[Reading text]
((

Just in time for movie season comes news that something huge is lurking out there at the edge of the solar system. It’s really big. It’s never before been detected. It’s warping gravity fields.
No, it’s not the latest Michael Bay disaster-fest or the mothership from “Independence Day.” It’s not the hypothesised Planet 9 that everyone was talking about a little over a year ago. Probably it’s another planet. Or maybe that mothership.
Back in 2016, the internet was all atwitter with the news that astronomers believed they had located another planet at the edge of the solar system. Planet 9, as they called it, was discovered through a study of disturbances in the orbits of Sedna and other less-than-planet-size objects out there in the vicinity of Pluto (which was a planet when most of us were kids and now isn’t).
This area is known as the Kuiper Belt. Astronomers, who don’t like to waste mental energy deciding what to call things they study, have a name for objects in the Kuiper Belt: Kuiper Belt Objects. It is through modelling the movement of these KBOs (see what I mean?) that the search for Planet 9 has proceeded. Nobody has seen Planet 9 yet, even with the most powerful telescopes, although with the help of millions of citizen astronomers, researchers have narrowed the field of possible suspects.

))

[What to do]
• 1. State whether each statement below agrees with the passage on the object at the edge of the solar system, answering yes or no and quoting the deciding words of the passage: (a) Planet 9 was discovered by studying disturbances in the orbits of Sedna and other objects smaller than planets; (b) Planet 9 has been observed with the most powerful telescopes; (c) the region near Pluto is known as the Oort Cloud.
• 2. Carry the passage on the object at the edge of the solar system forward from its final sentence.
The data play no part in the work requested here.

[Dataset excerpt]
((

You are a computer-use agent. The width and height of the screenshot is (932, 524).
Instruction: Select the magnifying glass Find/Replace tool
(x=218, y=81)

))

[Responses to the tasks]
• 1.
(a) Yes: "Planet 9, as they called it, was discovered through a study of disturbances in the orbits of Sedna and other less-than-planet-size objects out there in the vicinity of Pluto."
(b) No: "Nobody has seen Planet 9 yet, even with the most powerful telescopes."
(c) No: "This area is known as the Kuiper Belt."

• 2.
Anyway, it turns out that Planet 9 is not the only massive object out there warping the orbits of the KBOs. According to soon-to-be-published research by Kat Volk and Renu Malhotra of the University of Arizona, there’s another one. It’s called … well, it doesn’t have a name yet, but we can make a good guess.
Malhotra has such a nice way with an explanation that she could play the scientist in the movie version:
“Imagine you have lots and lots of fast-spinning tops, and you give each one a slight nudge … If you then take a snapshot of them, you will find that their spin axes will be at different orientations, but on average, they will be pointing to the local gravitational field of Earth.”
“We expect each of the KBOs’ orbital tilt angle to be at a different orientation, but on average, they will be pointing perpendicular to the plane determined by the sun and the big planets.”
Only the angles are wrong. They’re warped in a slightly different direction, as they would be if the gravity of another planet were affecting them. But Planet 9, wherever it is, would be too far away to have the effects they have found. So there is almost certainly another mass out there. (The researchers estimate only a 1 per cent to 2 per cent possibility that the measurements represent a statistical fluke.)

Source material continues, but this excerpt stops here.